**Directions for this task:** Extract every line of the data below that contains the string "Collapse".

**Records from a dataset:**

===

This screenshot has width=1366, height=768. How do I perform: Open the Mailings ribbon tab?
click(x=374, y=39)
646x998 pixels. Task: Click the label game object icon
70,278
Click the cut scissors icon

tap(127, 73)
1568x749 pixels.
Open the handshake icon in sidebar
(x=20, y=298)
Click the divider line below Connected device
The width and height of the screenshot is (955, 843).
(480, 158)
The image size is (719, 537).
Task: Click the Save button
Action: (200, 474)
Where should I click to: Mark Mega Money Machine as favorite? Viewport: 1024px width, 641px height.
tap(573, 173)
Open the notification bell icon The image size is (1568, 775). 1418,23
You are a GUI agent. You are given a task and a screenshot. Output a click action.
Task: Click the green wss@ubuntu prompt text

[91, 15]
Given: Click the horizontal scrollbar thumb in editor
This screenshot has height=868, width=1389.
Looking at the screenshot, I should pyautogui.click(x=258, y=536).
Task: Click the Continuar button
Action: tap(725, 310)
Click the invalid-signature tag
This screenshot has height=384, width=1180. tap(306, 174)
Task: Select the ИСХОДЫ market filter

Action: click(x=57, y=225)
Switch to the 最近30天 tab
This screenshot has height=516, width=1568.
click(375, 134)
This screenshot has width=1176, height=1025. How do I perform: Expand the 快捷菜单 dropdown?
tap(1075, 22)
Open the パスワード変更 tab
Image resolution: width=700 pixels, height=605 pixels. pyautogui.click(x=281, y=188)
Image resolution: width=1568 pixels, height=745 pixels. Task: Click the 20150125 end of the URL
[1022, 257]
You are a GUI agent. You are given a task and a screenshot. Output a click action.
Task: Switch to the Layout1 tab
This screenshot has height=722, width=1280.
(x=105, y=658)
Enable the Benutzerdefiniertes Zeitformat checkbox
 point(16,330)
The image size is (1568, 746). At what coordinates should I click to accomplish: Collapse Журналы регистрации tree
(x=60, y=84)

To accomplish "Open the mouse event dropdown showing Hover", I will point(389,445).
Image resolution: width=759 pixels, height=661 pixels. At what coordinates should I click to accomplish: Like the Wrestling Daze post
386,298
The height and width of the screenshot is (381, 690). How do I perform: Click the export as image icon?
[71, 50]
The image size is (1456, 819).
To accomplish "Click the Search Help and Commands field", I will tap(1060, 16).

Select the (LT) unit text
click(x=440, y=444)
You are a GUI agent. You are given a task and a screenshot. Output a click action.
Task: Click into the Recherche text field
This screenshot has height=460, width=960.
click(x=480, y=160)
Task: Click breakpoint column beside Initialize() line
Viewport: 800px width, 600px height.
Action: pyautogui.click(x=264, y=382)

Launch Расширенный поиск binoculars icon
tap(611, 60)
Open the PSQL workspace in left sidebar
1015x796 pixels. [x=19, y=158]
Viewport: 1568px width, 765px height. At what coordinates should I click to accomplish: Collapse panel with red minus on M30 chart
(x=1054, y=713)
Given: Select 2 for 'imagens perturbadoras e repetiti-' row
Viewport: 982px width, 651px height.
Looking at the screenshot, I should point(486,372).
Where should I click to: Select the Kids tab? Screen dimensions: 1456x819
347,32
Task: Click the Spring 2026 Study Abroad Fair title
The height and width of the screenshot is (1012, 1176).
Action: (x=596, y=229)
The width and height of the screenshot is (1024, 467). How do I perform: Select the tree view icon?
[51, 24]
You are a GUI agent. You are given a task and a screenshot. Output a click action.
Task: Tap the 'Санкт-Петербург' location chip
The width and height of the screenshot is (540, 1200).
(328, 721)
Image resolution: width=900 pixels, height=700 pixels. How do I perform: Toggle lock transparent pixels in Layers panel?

===

**Task answer:**
The image size is (1568, 746). At what coordinates should I click to accomplish: Collapse Журналы регистрации tree
Viewport: 1568px width, 765px height. At what coordinates should I click to accomplish: Collapse panel with red minus on M30 chart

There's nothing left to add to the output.